> **Document excerpt**:
Distributed management card error messages are displayed on the distributed management card console. They are not saved to a log.

Solaris OS Messages. Messages are displayed on the Netra CP2300 cPSB Board console. They are saved to a log in /var/adm/messages.

OpenBoot PROM Firmware Messages. Messages from OpenBoot PROM are displayed through a Netra CP2300 cPSB Board console. They can be displayed on the node board console itself or on the distributed management card console if you are logged in remotely using the CLI console command.

OpenBoot PROM error and warning messages are not saved to a log on either the distributed management card or on a node board.

MOH Application Messages. These messages are displayed on a node board console, on the distributed management card console, or on both. They are not saved to a log.

PMS Application Messages. PMS is a high-level application. Thus, faults in various places in the software and hardware underlying this application can result in PMS error messages. For example, a fault could occur on the midplane or on a disk. This situation might make it difficult to isolate where a specific fault is occurring. A solution to many PMS error messages is to reset the distributed management card.

PMS error messages are printed to the console you are using to execute the pmsd CLI command; they are not saved to a log on either the distributed management card or on a node board.

Messages

!!! ALERT !!! Crossing Critical temperature threshold
The current threshold setting is: number degreeC
The current temperature is : number degreeC

Cause: A temperature problem, either in the chassis environment (for example, a fan failure) or as configured on the node board (for example, a user misconfiguration of a temperature setting), causes this message.

Action: (1) Check the fans to make sure they are working properly; replace if necessary. (2) Check the room environment for proper cooling and adjust if necessary. (3) Check the OpenBoot PROM environment variables warning-temperature, critical-temperature, and shutdown-temperature to make sure they are within range of the chassis environment (refer to the Netra CP2300 cPSB Board Programming Guide for more information) and adjust the environment variables as necessary.

!!! ALERT!!! Crossing Shutdown temperature threshold
The current threshold setting is: number degreeC
The current temperature is : number degreeC

An attempt to start the "protocol" communication server failed, will retry.
The problem could be because of a misconfigured primary network 
interface, or possibly another instance of the agent is running

Cause: A network configuration problem, another MOH agent instance, or another application or process using the MOH port has resulted in the MOH agent's inability to start the RMI server.

Action: If this message occurs on the distributed management card, check the network interfaces (for example, make sure the ifeth0 interface has a valid IP address). If this message occurs on a node board, check the network interfaces; check to see if an MOH agent is already running, with the command pgrep -fl java; try stopping and restarting the agent; check to see which ports are in use, with the command netstat -a.

An attempt to start the SnmpView failed, will retry.
Check the network configuration

Cause: The MOH agent could not start the SNMP view, because of a network configuration problem or because another application or process is using the SNMP port.

Action: This message could occur on the distributed management card or on a node board. (1) Check the network configuration. (2) Check to see which ports are in use, with the command netstat -a.

> **Supplied entries**:

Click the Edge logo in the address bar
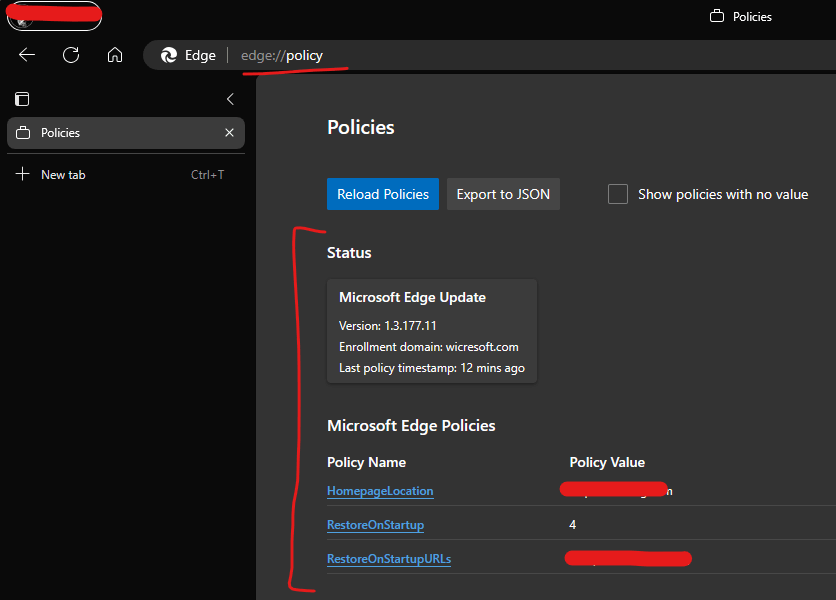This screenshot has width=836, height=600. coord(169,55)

--

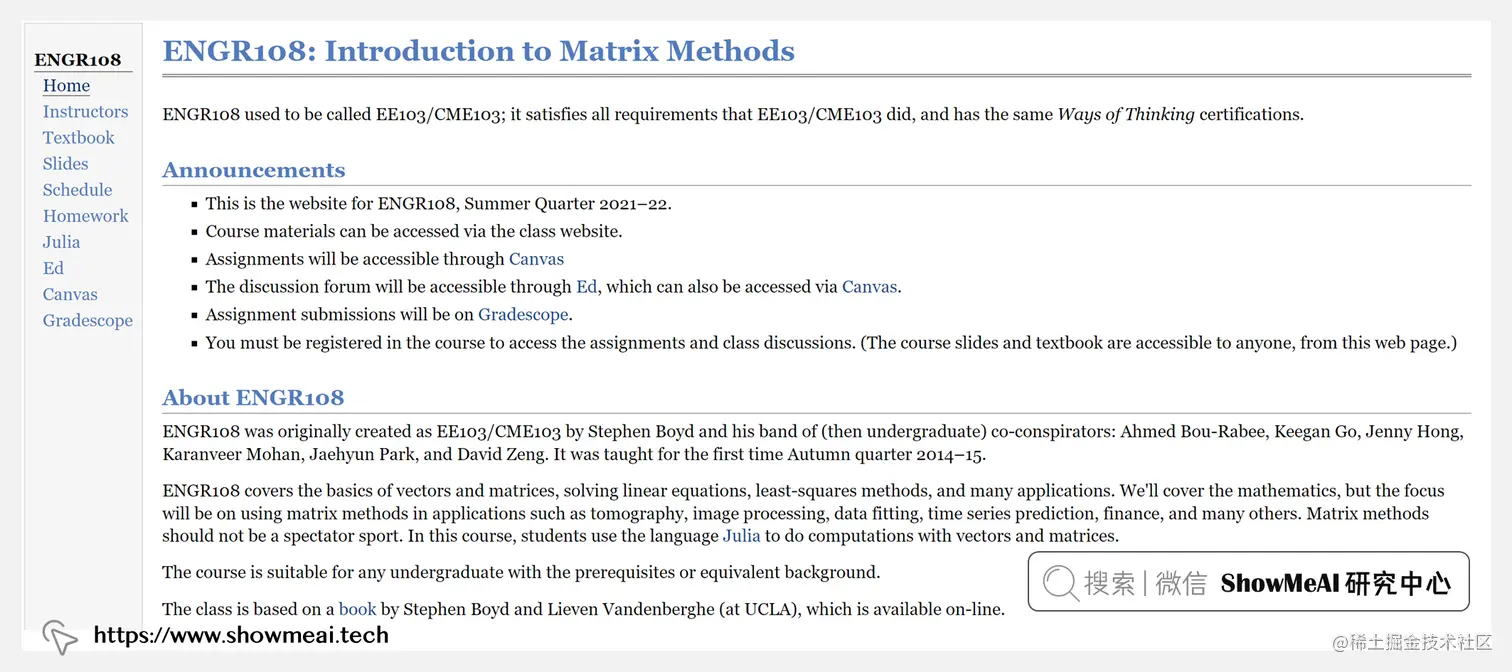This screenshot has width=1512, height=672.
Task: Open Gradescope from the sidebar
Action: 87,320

---

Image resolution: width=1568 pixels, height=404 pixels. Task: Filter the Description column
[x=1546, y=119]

> **Task**: Please restate word for word everything in the error message excerpt from "Cause: A network" down to "the RMI server.". The rows above come from a separate source.

> **Exercise result**:
Cause: A network configuration problem, another MOH agent instance, or another application or process using the MOH port has resulted in the MOH agent's inability to start the RMI server.